6.1. Introduction to File Sharing with NFS

NFS is the most common protocol for sharing files between UNIX systems over a network. NFS servers export directories from their local hard disks to NFS clients, which mount them so that they can be accessed like any other directory. Unlike other file sharing protocols, such as Windows networking, Netware, and AppleShare, NFS was designed to support client systems that have multiple users. This means that a client never logs into a server, and that the server almost completely trusts the client to authenticate users. The down side is that NFS is not a good protocol for sharing files with client systems that are not fully trusted.

Instead of using usernames and passwords for authentication, NFS uses the IP address of the client. Only trusted clients are allowed to mount directories from the server so that it is not vulnerable to unauthorized file access from any client on the network. Some additional security can be gained by restricting the access of particular UNIX users on a client, or treating all requests from a client as a single user.

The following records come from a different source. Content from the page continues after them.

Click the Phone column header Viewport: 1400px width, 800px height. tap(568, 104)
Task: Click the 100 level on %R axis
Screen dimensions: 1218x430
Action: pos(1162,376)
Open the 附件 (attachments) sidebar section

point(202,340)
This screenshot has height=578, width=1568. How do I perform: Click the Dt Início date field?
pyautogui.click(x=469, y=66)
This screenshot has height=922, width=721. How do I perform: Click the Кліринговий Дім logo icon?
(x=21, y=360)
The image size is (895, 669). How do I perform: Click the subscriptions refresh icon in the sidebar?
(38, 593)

On Linux, the /etc/exports file contains a permanent list of directories exported by NFS and the clients to which they are exported. Typically, this file is read at boot time by the nfsd and mountd programs that run in the background to service NFS requests. When you change or create exports using Webmin, the exports file is directly updated.

This chapter covers only the sharing of directories from a server using NFS. For details on how to mount an NFS exported directory on a client, see Chapter 5. If you want to share files with Windows clients, you should read Chapter 43 (which covers Samba) instead, as NFS support is not widely available for Windows.